WWDC 2020 has ended. As usually, Apple introduced a lot of new things during the conference. They include the transition from Intel chips to ARMs, new iMacs, new OSs. One of the most expected announcements also happened: SwiftUI 2.0. Let’s discover if there is anything new in this version of SwiftUI, which starts to mature nicely.

1. A new way to set the root view

In Swift 5.3, we have a new type call – a type-based program execution. The keyword of this type that you can see is @main. We will dive deeper into this attribute as well as the new type in another article.

For the scope of this article, you just need to know that Apple leveraged @main to create a clean way to define the root view. There is no more AppDelegate and SceneDelegate

@main
struct AppTemplateView: App {
    var body: some Scene {
        WindowGroup {
            ContentView()
        }
    }
}

2. TextEditor

In addition to the TextField component that appeared earlier, Apple has released a built-in TextView which multiple lines input and is scrollable. The only surprise is why didn’t it come sooner.

TextEditor(text: $fullText)

3. Link and Label

These new things are just the combination of a label and another support component. For example:

With Link, you can redirect to a browser by clicking on it

Link("iOS App Template", destination: URL(string: "https://iosapptemplates.com")!)

With Label, you can add system images or icons alongside text

Label("iOS App Template", systemImage: "up.icloud")

4. Map and ProgressView

As expected, Apple will gradually integrate the views which they miss in SwiftUI 1.0 into built-in SwiftUI components. So now, we don’t need to wrap MapKit from UIKit or create our own ProgressView by using ZStack anymore.

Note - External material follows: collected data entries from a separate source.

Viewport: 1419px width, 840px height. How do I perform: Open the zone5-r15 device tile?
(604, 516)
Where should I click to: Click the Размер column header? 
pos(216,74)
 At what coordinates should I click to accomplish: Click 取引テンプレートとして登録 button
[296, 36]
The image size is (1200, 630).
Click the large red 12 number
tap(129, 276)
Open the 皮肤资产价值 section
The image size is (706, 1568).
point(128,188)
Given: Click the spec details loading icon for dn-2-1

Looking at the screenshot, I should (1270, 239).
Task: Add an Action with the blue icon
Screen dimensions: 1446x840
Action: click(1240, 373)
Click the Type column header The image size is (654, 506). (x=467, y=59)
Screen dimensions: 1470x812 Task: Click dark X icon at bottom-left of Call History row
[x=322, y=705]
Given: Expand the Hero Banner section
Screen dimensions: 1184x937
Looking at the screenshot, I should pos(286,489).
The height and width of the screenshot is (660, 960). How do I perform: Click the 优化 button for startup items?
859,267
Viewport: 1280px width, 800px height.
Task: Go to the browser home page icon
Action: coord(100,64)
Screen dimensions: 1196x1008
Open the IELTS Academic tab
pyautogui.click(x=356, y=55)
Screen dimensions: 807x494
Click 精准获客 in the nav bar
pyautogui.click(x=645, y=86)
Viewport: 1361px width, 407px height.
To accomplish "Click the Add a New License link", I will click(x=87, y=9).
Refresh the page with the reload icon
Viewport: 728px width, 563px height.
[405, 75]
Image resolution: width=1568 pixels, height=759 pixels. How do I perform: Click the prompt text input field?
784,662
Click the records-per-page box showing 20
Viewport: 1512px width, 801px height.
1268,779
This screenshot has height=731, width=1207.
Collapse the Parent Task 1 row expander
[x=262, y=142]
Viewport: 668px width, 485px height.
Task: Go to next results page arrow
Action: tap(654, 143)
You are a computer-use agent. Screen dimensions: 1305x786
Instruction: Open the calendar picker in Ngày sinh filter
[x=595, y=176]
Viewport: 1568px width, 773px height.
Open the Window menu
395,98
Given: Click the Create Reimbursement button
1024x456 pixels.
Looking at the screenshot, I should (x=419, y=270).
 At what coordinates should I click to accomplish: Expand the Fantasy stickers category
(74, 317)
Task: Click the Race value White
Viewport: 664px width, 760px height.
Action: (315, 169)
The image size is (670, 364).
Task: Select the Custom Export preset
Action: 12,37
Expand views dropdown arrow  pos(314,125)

ProgressView("Progress", value: 10, total: 100)
Map(mapRect:interactionModes:showsUserLocation: userTrackingMode:

5. Dynamic Font Type

This new feature helps Text shrink or grow as needed, especially in runtime. Now, besides providing a specific font and size, the text still can scale up or down.

Text("iOS App Template")
 .font(.custom("Roboto", size: 14, relativeTo: .headline))

Some dynamic font types you can refer such as largerTitle, headline, etc.

6. LazyVStack, LazyHStack

In the previous version, when we use VStack and HStack in ScrollView, they will load all contents upfront which is likely to cause performance and memory issues when rendering large amounts of data. 

In SwiftUI 2.0, we had a new way to load content when needed to solve these issues above: LazyVStack, LazyHStack. Now, a view is only loaded when scrolling to it

struct ContentView: View {
    var body: some View {
        ScrollView(.vertical) {
            LazyHStack(spacing: 10) {
                ForEach(0..<100) { index in
                    Text("\(index)")
                }
            }
        }
    }
}

7. onChange() modifier

You can call this modifier on any views

TextEditor(text: $text)
    .onChange(of: clearText) { value in
         if !clearText {
            currentText = value
         }
     }

This performs an action when a state changes. This is one of the important improvements in this release because we can’t use property observers with @State in SwiftUI 1.0.

Conclusion

Here is a summary of the features that in our opinion are most noticeable. In addition, SwiftUI 2.0 also has other features such as ColorPicker, VideoPlayer, ScrollViewReader, SignInWithAppleButton, etc. These features are quite easy to understand: just by the name you can guess their features.

Additionally, in this phase, Apple also released a few built-in wrapper properties such as AppStorage.

Overall, not too many improvements really stand out. Most of the components are integrated into the built-in view. Some refactoring also happened, breaking legacy APIs. We still haven’t seen Apple mention the NavigationLink issues or the View lifecycle issues, unfortunately.